→ Exercise goal
The expected answer is the set of lines in the data below between the line holding "Where should I click to: Open the Font" and the line holding "has height=878, width=1561.", inclusive, written out exactly.

[Source material — start]

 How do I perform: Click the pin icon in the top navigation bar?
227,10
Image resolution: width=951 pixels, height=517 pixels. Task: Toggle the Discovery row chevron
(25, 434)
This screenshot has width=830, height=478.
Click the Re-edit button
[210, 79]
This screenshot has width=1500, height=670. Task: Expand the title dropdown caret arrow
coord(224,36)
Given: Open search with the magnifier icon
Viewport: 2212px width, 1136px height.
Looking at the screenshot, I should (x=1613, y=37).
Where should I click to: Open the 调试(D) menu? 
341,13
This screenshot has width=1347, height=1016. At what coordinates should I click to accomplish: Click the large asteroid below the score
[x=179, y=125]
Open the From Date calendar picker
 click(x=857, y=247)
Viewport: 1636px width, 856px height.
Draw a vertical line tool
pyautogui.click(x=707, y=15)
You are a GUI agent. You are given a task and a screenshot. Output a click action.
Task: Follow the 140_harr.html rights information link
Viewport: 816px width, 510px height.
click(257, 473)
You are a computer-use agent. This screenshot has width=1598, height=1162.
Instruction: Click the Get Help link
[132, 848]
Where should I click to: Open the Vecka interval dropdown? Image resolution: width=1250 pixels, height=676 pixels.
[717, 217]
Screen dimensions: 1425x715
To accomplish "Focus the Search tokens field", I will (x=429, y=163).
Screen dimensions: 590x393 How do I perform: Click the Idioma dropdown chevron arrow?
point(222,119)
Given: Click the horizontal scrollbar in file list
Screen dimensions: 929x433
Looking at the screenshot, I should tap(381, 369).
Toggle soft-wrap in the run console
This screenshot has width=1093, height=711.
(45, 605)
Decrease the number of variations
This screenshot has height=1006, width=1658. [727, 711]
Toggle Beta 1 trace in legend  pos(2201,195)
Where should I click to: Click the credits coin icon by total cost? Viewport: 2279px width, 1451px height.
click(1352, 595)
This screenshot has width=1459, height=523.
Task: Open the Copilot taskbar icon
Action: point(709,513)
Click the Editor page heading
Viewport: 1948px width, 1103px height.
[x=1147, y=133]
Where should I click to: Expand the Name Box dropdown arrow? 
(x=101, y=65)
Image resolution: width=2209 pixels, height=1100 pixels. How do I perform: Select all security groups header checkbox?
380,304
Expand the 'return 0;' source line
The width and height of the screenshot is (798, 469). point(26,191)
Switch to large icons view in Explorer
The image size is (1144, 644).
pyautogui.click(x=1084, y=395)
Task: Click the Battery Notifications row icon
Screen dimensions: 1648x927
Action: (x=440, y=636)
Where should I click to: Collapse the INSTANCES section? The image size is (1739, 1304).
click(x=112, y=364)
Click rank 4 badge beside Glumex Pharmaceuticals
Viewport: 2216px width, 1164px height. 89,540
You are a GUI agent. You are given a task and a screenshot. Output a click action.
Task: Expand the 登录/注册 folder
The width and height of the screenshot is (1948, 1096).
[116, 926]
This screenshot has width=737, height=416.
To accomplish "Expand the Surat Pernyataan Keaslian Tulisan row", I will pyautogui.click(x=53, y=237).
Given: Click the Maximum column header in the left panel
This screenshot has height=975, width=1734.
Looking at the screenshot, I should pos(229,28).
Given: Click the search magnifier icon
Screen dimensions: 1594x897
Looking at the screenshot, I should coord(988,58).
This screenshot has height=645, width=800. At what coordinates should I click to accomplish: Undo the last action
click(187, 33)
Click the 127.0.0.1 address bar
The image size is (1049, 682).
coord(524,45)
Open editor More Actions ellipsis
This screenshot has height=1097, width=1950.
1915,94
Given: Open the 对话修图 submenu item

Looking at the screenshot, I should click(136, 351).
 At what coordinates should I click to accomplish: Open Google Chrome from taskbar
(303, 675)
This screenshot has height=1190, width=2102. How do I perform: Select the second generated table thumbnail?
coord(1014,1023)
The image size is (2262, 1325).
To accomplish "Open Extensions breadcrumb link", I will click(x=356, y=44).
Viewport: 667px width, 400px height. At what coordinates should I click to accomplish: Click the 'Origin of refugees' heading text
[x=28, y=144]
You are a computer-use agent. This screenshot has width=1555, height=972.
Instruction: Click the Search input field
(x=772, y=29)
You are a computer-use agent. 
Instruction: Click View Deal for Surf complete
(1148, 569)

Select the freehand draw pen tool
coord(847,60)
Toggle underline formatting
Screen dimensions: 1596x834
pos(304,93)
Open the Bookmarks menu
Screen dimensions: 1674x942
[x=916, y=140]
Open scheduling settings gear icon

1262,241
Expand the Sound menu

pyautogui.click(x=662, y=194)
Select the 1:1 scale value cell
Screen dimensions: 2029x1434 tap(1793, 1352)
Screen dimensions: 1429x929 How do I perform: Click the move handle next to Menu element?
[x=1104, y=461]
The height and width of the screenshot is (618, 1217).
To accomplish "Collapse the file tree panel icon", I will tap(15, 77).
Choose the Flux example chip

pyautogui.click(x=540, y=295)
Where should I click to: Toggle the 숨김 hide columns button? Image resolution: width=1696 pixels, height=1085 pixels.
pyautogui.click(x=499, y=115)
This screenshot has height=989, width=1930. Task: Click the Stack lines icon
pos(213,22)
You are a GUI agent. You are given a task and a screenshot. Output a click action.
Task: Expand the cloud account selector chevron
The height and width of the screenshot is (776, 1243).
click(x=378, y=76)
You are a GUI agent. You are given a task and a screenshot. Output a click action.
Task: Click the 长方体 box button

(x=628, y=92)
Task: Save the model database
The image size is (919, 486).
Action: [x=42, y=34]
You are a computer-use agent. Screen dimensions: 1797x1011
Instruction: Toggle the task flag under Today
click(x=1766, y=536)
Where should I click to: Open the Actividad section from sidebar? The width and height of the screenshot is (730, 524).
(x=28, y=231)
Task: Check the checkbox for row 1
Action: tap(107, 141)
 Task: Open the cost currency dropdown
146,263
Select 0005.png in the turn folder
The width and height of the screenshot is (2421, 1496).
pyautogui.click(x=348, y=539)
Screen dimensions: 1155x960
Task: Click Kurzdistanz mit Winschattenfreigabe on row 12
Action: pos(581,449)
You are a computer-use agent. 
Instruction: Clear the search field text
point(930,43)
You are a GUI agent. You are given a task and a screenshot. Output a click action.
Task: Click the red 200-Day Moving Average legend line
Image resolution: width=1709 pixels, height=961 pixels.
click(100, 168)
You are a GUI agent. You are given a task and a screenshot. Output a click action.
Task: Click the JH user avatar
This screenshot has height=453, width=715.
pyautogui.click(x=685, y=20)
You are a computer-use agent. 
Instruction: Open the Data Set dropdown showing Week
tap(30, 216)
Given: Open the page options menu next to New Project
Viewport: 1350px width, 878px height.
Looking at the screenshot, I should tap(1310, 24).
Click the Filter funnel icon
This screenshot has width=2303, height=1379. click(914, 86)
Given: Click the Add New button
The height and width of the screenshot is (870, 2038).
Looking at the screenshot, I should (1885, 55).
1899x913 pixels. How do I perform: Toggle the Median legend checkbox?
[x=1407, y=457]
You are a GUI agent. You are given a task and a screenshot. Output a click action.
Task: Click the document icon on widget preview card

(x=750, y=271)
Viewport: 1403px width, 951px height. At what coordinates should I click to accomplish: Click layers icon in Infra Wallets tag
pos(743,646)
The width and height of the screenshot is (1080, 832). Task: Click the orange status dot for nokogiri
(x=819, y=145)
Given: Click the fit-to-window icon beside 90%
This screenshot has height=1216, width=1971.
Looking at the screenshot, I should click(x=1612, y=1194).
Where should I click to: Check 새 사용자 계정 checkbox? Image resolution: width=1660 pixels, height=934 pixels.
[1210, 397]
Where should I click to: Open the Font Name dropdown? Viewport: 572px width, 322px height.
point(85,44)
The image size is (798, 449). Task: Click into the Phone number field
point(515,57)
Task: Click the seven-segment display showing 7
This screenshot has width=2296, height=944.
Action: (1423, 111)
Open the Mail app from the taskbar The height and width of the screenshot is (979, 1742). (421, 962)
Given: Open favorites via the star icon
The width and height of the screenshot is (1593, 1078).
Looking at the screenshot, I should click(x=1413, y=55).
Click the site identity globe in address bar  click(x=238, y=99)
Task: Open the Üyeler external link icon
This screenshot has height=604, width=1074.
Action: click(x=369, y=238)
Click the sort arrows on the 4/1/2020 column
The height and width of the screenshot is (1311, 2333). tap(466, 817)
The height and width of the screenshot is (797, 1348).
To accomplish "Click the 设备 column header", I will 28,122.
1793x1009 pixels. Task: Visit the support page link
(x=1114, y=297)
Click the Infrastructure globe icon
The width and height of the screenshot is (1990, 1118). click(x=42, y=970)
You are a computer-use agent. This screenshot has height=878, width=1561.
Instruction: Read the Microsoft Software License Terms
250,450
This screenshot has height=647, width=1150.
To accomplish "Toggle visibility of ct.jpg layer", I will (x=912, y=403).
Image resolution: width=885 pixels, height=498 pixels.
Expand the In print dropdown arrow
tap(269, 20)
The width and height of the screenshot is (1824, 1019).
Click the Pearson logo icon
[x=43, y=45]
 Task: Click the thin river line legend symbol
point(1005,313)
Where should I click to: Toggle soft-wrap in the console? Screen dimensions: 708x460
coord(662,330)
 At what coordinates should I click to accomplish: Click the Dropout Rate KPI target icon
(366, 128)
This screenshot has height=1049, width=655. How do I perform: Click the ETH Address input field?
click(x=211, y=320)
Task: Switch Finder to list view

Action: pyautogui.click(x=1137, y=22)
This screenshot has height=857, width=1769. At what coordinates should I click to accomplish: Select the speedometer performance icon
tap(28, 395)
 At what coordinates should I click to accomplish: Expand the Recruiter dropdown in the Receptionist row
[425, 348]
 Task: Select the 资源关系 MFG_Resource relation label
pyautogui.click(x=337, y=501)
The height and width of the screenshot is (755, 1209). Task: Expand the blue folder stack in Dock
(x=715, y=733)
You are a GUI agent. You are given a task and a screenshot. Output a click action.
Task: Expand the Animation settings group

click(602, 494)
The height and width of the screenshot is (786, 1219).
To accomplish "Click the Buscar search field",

[Source material — finish]

→ Solved problem
Where should I click to: Open the Font Name dropdown? Viewport: 572px width, 322px height.
point(85,44)
The image size is (798, 449). Task: Click into the Phone number field
point(515,57)
Task: Click the seven-segment display showing 7
This screenshot has width=2296, height=944.
Action: (1423, 111)
Open the Mail app from the taskbar The height and width of the screenshot is (979, 1742). (421, 962)
Given: Open favorites via the star icon
The width and height of the screenshot is (1593, 1078).
Looking at the screenshot, I should click(x=1413, y=55).
Click the site identity globe in address bar  click(x=238, y=99)
Task: Open the Üyeler external link icon
This screenshot has height=604, width=1074.
Action: click(x=369, y=238)
Click the sort arrows on the 4/1/2020 column
The height and width of the screenshot is (1311, 2333). tap(466, 817)
The height and width of the screenshot is (797, 1348).
To accomplish "Click the 设备 column header", I will 28,122.
1793x1009 pixels. Task: Visit the support page link
(x=1114, y=297)
Click the Infrastructure globe icon
The width and height of the screenshot is (1990, 1118). click(x=42, y=970)
You are a computer-use agent. This screenshot has height=878, width=1561.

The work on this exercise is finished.